I had an official diagnosis of depression earlier this year. I feel I'm at the end of my tether and have had enough.*
I found my negative moods growing more intense which led me to go to see a doctor who officially diagnosed me with depression. However I would say that I've felt like this in milder form for far longer.
I've been prescribed medication several times but have chosen to not take it or to stop part way through, idiotically, including Zoloft/ Sertraline. I guess I thought I could get better by myself. I am now on day 5 of Prozac/ Fluoxetine which I am taking for the first time.
Also, I am beginning to be concerned that I have something else, borderline personality disorder, although I think that the utility of being labelled is questionable. I find myself swinging between moods, often very intensely. These can seem irrational - when someone asks me what's wrong I often cannot justify them! These intense lows and my resistance to accepting help*are responsible for destroying a relationship with someone I love very much.
I've been known to be impulsive, sometimes I overeat and purge, not on a regular basis but when bored or emotional I eat to make myself feel better but then become afraid of getting fat.
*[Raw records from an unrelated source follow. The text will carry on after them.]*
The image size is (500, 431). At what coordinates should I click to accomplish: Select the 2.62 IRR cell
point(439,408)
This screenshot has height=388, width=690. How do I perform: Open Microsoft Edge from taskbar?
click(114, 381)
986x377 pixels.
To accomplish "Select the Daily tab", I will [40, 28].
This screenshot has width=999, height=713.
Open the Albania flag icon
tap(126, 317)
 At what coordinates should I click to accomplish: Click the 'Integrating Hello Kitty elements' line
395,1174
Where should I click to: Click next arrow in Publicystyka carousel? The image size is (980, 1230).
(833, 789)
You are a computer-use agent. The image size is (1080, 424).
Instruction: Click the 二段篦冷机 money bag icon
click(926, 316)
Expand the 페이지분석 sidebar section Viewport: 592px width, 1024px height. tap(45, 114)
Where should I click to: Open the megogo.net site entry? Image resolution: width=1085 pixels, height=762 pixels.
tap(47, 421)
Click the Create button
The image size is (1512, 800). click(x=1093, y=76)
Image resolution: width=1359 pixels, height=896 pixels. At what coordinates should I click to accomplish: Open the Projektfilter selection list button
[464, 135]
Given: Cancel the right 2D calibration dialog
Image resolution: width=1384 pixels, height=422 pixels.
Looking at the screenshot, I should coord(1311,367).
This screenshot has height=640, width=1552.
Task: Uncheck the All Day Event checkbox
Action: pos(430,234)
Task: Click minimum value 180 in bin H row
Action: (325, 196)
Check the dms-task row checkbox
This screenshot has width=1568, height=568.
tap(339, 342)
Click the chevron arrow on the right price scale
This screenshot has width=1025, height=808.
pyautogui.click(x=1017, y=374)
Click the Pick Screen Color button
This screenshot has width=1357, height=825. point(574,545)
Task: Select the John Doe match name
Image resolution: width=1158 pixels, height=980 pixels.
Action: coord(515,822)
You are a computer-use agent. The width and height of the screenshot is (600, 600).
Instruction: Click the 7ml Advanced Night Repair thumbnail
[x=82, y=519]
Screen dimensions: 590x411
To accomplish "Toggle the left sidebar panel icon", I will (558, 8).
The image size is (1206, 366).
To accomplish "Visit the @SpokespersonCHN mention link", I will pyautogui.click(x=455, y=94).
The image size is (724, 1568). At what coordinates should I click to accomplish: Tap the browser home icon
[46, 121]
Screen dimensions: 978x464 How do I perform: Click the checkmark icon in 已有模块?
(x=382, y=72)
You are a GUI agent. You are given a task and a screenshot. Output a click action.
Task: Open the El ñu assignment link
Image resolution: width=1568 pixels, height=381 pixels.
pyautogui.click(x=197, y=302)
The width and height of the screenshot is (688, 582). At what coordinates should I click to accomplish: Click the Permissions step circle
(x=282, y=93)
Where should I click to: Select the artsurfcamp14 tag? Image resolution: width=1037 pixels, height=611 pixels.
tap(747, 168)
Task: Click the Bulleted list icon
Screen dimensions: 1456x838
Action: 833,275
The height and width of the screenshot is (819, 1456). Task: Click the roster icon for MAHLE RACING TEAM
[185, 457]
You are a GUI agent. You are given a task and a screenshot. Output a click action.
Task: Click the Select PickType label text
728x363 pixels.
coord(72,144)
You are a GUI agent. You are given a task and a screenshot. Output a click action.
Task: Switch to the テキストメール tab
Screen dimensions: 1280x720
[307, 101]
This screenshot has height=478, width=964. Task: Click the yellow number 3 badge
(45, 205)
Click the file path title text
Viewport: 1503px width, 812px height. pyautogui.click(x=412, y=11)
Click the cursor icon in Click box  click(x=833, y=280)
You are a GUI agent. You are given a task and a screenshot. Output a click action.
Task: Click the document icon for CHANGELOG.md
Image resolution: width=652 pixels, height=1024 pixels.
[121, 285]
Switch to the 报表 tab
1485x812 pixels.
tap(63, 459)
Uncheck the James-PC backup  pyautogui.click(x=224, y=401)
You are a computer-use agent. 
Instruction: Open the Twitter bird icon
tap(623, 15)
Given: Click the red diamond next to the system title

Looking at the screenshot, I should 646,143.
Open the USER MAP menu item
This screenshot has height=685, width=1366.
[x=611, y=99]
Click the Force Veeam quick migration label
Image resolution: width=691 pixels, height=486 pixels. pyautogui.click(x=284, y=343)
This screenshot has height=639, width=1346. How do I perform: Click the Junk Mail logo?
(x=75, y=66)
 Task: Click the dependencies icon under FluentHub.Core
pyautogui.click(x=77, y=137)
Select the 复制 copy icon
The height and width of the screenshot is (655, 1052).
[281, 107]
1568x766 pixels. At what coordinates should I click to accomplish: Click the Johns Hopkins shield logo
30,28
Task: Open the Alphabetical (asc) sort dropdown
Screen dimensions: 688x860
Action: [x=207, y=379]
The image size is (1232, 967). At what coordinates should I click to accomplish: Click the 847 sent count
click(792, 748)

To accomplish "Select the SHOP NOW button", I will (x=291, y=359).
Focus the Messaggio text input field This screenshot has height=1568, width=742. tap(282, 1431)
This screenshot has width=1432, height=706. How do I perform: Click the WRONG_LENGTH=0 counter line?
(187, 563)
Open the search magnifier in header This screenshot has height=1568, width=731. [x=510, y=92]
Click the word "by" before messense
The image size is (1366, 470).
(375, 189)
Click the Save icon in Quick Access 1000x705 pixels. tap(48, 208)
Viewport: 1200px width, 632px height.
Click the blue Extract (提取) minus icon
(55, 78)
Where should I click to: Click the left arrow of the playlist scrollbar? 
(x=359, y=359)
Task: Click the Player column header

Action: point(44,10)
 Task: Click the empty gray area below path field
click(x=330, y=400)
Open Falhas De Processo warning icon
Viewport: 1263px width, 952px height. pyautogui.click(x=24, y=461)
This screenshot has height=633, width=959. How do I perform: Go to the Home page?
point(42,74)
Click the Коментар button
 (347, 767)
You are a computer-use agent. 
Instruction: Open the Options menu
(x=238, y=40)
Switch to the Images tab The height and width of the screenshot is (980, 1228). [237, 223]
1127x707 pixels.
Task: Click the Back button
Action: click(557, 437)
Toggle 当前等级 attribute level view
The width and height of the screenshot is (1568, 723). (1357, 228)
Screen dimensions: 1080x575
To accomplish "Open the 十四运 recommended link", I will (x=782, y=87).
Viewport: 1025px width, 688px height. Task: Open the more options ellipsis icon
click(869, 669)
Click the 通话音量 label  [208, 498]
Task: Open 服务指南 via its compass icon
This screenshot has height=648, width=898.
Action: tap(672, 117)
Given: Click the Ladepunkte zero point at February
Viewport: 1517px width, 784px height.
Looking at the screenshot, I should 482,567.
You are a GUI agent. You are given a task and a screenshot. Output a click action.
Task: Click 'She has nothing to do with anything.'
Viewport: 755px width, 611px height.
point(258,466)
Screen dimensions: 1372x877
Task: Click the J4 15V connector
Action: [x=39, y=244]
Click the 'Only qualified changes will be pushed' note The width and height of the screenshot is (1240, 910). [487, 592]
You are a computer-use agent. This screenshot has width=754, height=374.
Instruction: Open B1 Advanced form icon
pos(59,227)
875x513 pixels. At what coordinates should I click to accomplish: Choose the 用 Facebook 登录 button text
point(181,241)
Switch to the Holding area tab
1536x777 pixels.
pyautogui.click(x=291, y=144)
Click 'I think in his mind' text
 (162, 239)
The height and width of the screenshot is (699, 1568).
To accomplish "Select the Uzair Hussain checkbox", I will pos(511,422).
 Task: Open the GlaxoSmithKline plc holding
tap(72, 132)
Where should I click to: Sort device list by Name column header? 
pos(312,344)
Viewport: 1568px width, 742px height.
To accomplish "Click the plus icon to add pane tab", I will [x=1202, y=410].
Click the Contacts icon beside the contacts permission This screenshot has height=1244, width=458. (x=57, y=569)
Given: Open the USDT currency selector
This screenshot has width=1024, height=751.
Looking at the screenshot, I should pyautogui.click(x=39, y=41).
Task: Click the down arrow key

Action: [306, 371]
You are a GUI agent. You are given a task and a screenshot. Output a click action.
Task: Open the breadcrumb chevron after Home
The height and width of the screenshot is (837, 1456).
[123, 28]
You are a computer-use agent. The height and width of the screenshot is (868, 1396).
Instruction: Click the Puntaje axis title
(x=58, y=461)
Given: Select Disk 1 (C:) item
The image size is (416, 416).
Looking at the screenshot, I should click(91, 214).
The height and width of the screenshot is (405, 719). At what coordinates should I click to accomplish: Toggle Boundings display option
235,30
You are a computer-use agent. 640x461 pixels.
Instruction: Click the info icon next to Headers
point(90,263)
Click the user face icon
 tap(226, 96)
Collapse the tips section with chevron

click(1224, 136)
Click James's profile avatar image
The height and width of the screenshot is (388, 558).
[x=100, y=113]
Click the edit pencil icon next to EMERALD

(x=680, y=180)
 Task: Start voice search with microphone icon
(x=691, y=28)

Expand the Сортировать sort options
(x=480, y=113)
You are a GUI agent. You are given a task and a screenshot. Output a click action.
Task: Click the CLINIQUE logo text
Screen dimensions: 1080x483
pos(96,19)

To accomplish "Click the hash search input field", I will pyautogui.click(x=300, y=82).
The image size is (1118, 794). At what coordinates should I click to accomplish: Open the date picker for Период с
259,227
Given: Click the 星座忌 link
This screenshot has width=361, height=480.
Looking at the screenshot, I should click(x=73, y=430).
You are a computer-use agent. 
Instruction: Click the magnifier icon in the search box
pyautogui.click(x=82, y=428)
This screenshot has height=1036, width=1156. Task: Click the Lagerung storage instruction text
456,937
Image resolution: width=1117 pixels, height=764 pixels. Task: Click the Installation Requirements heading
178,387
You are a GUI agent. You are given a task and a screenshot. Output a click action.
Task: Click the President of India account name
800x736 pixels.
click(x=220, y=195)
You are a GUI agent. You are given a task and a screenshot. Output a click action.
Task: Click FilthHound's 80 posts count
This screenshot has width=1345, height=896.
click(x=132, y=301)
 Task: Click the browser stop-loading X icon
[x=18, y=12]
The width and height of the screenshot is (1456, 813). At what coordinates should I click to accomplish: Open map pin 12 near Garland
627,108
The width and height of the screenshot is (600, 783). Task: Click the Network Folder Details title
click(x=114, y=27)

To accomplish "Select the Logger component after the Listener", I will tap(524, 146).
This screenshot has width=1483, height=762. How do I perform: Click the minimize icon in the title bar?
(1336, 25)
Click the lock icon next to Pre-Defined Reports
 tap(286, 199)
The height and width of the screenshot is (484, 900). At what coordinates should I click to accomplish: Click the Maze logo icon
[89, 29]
I have contemplated suicide but would never actually do it as it would hurt my parents too much.
I crave friendship and intimacy but when I think about it I realise I am not good at maintaining that many friendships.*I make big, bold and exciting plans but often struggle to have the self-assurance to actually see them through.*
I really don't like myself all that much.
I don't know what I'm asking for- tips for coping, perhaps. I feel very lonely.